Mamdani, who will be New York City’s first Muslim mayor, told reporters on Wednesday he was ready to go toe-to-toe with the president, who has called him a “communist” and threatened to cut federal funds for the city.

“I will not mince my words when it comes to President Trump,” Mamdani said as he vowed to challenge the president’s crackdown on undocumented migrants in the city.

“If [Trump] is looking to persecute, or prosecute or punish the people of this city by virtue of who they are or where they live or where they came from, then I will fight him on that,” Mamdani said.

Trump wasted no time in repeatedly attacking Mamdani, telling a business forum in Miami on Wednesday afternoon that the Florida city would “soon be the refuge for those fleeing communism in New York City”.

“After last night’s results, the decision facing all Americans could not be more clear. We have a choice between communism and common sense,” Trump added.

“Let’s see how a communist does in New York. We’re going to see how that works out. We’ll help him. We want New York to be successful. We’ll help him a little bit, maybe.”

In New Jersey and Virginia on Tuesday night, two more centrist Democratic candidates, Mikie Sherrill and Abigail Spanberger, scored double-digit margins over Republican rivals to win governor races. Democrats also notched up legislative victories in Pennsylvania and California.

Trump used Wednesday morning’s White House breakfast to pressure senators to scrap the Senate’s filibuster, a long-running convention that requires most pieces of legislation to pass a 60-vote threshold to become law.

He also continued to blame Democrats for the shutdown.

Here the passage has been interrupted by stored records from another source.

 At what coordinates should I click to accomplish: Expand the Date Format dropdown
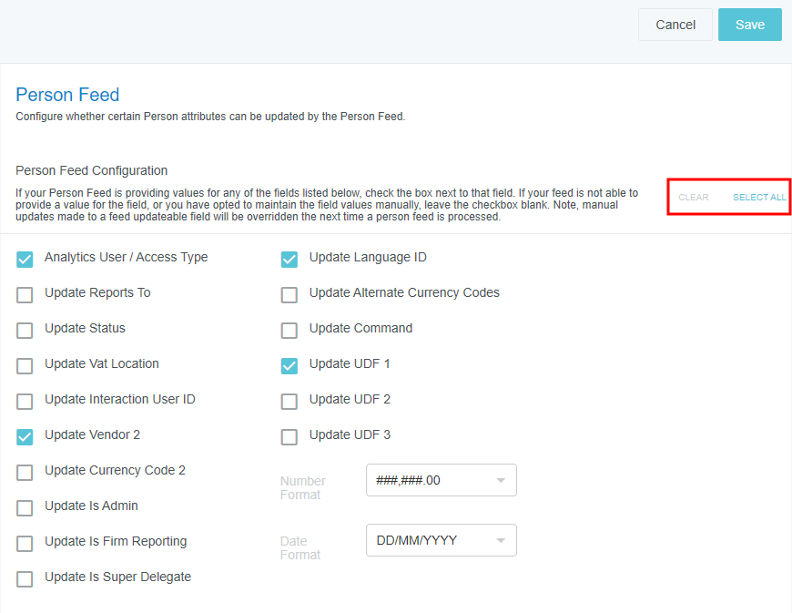(x=441, y=540)
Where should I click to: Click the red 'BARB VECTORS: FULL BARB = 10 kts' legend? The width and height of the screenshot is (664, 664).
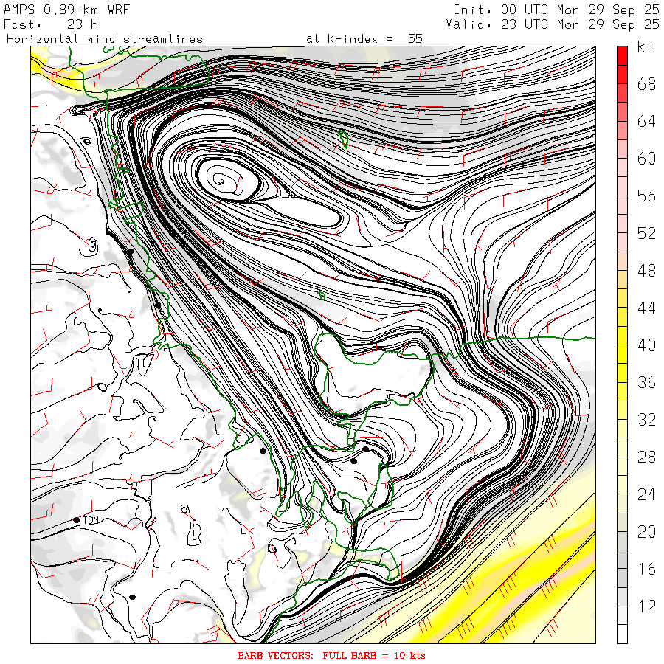(x=331, y=655)
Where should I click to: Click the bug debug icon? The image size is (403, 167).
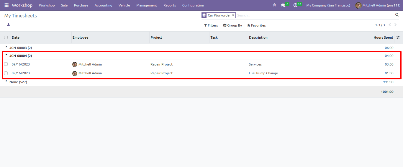275,5
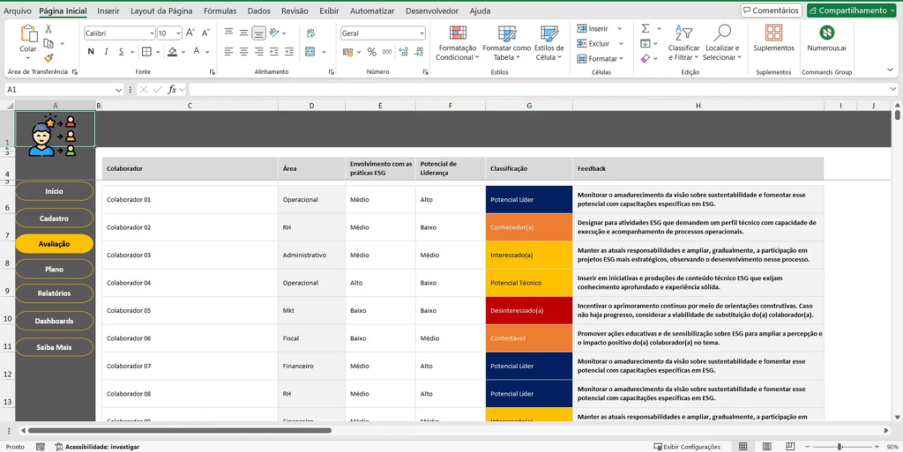Click the Formatação Condicional icon
This screenshot has width=903, height=452.
(458, 33)
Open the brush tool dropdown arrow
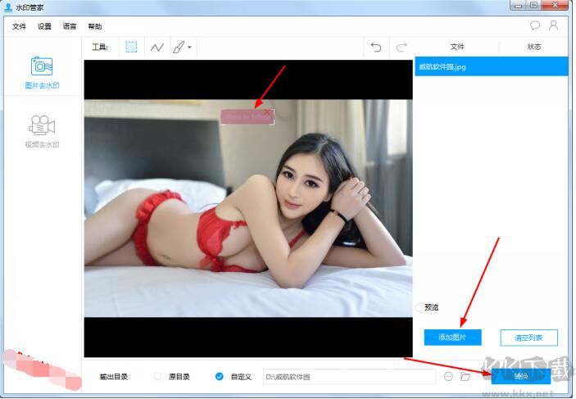The image size is (576, 399). [190, 48]
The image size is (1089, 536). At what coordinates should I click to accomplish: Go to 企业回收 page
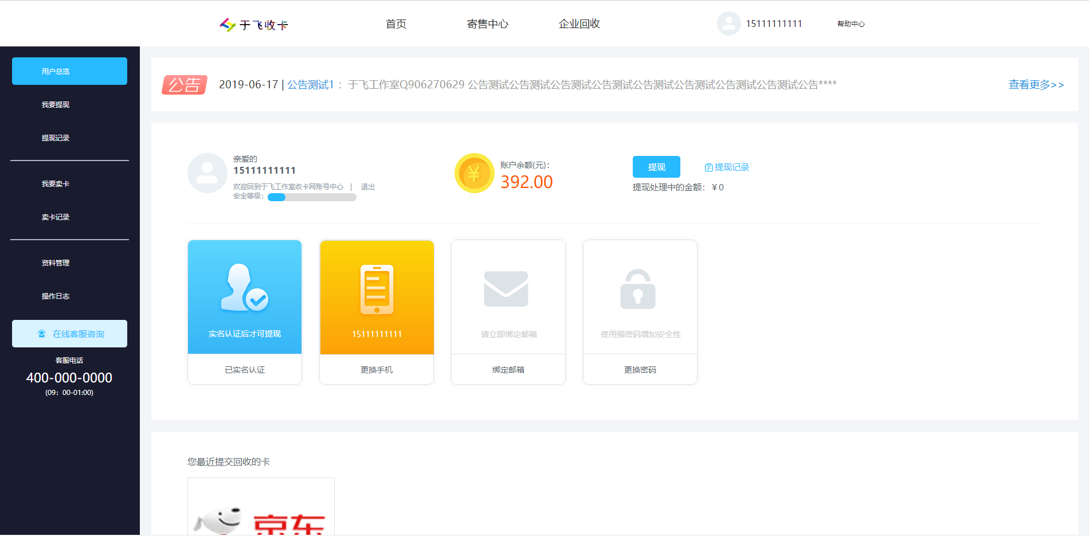coord(579,24)
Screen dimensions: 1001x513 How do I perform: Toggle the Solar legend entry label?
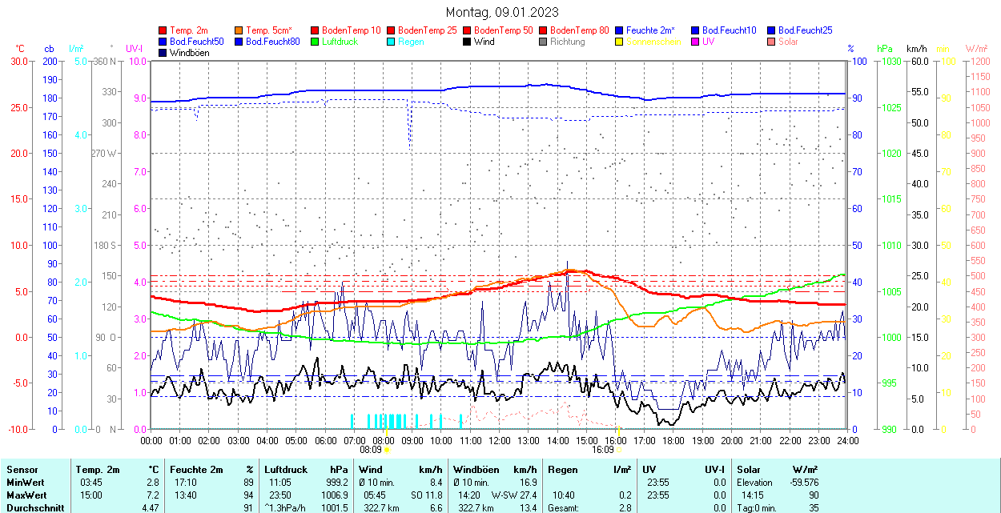point(788,42)
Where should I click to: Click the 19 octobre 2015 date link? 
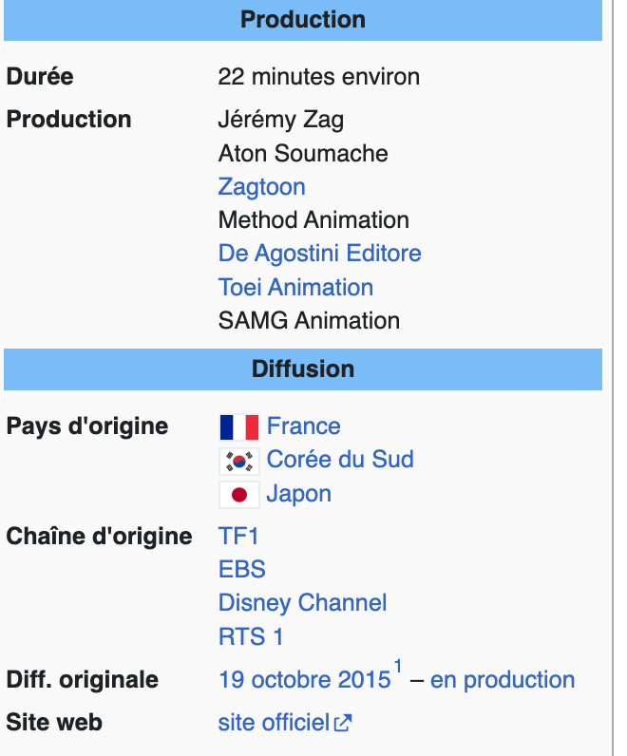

Opinion polls show voters blame Trump and congressional Republicans more than Democrats for the impasse, which has furloughed hundreds of thousands of federal workers without pay, scaled back government services and led to a lapse in welfare benefits for tens of millions of needy Americans.

“We must get the government back open soon, and really immediately, we have to get it open,” Trump said.